Reproduce the article on gasoline prices starting with "A vote is possible" and going on through "of their own.", substituting "electric vehicle" for "hybrid vehicle".

[Text extract]
======
WASHINGTON (AP) _ Senate Republicans advocate sending $100 rebate checks to millions of taxpayers, and a Democrat is leading the campaign for a 60-day gasoline tax holiday.
Either way, it seems no one in Congress wants to be without a plan, however symbolic, to attack the election-year spike in gasoline prices.
A vote is possible as early as this week on the Senate GOP approach, which calls for $100 rebate checks for taxpayers to cushion the impact of higher gasoline prices. The measure seems unlikely to prevail, at least initially, since it includes a highly controversial proposal to open a portion of Alaska's Arctic National Wildlife Refuge to oil drilling.
Senate Republicans also favor extending a tax break that manufacturers receive for each hybrid vehicle they make, and want President Bush to suspend deliveries to the nation's strategic petroleum reserve for six months.
Democrats seemed caught off guard by the GOP maneuvering, but a spokesman said they would have a plan of their own.
Sen. Bob Menendez, D-N.J., has proposed a 60-day suspension in the federal tax on gasoline and diesel, a holiday that he says would cut the cost of gasoline by more than 18 cents a gallon and reduce the price of diesel fuel by more than 24 cents a gallon.
As evidence of the angst politicians are feeling over $3-a-gallon gasoline, the Senate Judiciary Committee voted unanimously Thursday to allow the Justice Department to prosecute member nations of the Organization of Petroleum Exporting Countries for price-fixing in violation of antitrust laws.
``If companies in the United States were doing what OPEC is doing today, they could be hauled into court,'' said the bill's sponsor, Sen. Mike DeWine, R-Ohio. ``Clearly they're not acting as a government. They're in the business.''
Committee members acknowleged that the action was little more than a gesture.
``We are venting our frustration,'' said Sen. Dick Durbin, D-Ill. He said he doubted such a law would act as a deterrent to OPEC. ``They are just going to fight us in court forever,'' he said.
======
Stored records

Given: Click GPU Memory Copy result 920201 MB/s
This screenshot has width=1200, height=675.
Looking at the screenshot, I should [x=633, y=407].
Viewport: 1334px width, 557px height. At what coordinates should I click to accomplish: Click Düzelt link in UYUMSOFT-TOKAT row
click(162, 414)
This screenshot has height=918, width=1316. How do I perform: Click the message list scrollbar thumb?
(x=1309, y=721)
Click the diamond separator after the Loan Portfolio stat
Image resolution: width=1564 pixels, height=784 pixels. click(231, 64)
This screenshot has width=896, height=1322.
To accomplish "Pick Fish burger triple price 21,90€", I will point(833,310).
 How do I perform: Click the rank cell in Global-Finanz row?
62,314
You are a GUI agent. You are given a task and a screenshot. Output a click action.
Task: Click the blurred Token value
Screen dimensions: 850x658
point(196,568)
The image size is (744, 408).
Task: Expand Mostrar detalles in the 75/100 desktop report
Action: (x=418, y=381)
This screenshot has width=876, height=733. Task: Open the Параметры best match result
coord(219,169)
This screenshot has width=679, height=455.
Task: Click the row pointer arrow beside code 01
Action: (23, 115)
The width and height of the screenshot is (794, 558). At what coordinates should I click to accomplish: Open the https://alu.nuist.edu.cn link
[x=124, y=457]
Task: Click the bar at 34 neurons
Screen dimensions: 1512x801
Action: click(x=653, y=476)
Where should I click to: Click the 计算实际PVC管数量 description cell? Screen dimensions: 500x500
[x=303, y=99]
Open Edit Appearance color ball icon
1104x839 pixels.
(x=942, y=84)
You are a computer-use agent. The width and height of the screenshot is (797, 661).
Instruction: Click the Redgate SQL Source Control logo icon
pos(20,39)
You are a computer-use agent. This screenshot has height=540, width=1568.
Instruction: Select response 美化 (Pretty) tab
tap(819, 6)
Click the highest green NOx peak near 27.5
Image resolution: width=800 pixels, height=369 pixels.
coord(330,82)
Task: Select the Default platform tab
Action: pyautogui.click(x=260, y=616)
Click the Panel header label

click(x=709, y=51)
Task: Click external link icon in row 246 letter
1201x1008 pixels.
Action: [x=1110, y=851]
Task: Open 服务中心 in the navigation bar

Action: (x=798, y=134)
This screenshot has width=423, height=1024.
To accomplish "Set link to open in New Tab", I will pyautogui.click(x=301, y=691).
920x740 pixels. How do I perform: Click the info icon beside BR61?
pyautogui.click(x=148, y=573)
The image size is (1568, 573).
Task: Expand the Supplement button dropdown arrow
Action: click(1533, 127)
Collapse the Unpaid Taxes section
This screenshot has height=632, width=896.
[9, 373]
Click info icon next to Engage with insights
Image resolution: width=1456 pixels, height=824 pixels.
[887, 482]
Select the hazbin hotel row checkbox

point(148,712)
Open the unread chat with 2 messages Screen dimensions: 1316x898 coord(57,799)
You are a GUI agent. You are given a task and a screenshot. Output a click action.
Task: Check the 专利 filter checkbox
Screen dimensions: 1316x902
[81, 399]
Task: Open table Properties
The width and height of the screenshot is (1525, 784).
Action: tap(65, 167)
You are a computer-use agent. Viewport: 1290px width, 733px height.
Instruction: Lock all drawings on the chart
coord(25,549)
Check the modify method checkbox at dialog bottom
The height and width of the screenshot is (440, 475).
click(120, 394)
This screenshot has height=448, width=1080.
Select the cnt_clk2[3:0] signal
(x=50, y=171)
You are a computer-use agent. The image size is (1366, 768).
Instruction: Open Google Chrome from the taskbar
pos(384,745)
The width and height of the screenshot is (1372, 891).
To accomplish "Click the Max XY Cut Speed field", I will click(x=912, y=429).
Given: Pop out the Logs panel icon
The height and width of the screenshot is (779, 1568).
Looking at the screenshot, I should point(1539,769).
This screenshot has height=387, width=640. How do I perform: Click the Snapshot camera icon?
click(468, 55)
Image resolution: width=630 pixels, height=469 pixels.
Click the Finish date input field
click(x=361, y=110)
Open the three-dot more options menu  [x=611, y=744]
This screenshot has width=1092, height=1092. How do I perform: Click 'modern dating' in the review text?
======
[Solution to this exercise]
A vote is possible as early as this week on the Senate GOP approach, which calls for $100 rebate checks for taxpayers to cushion the impact of higher gasoline prices. The measure seems unlikely to prevail, at least initially, since it includes a highly controversial proposal to open a portion of Alaska's Arctic National Wildlife Refuge to oil drilling.
Senate Republicans also favor extending a tax break that manufacturers receive for each electric vehicle they make, and want President Bush to suspend deliveries to the nation's strategic petroleum reserve for six months.
Democrats seemed caught off guard by the GOP maneuvering, but a spokesman said they would have a plan of their own.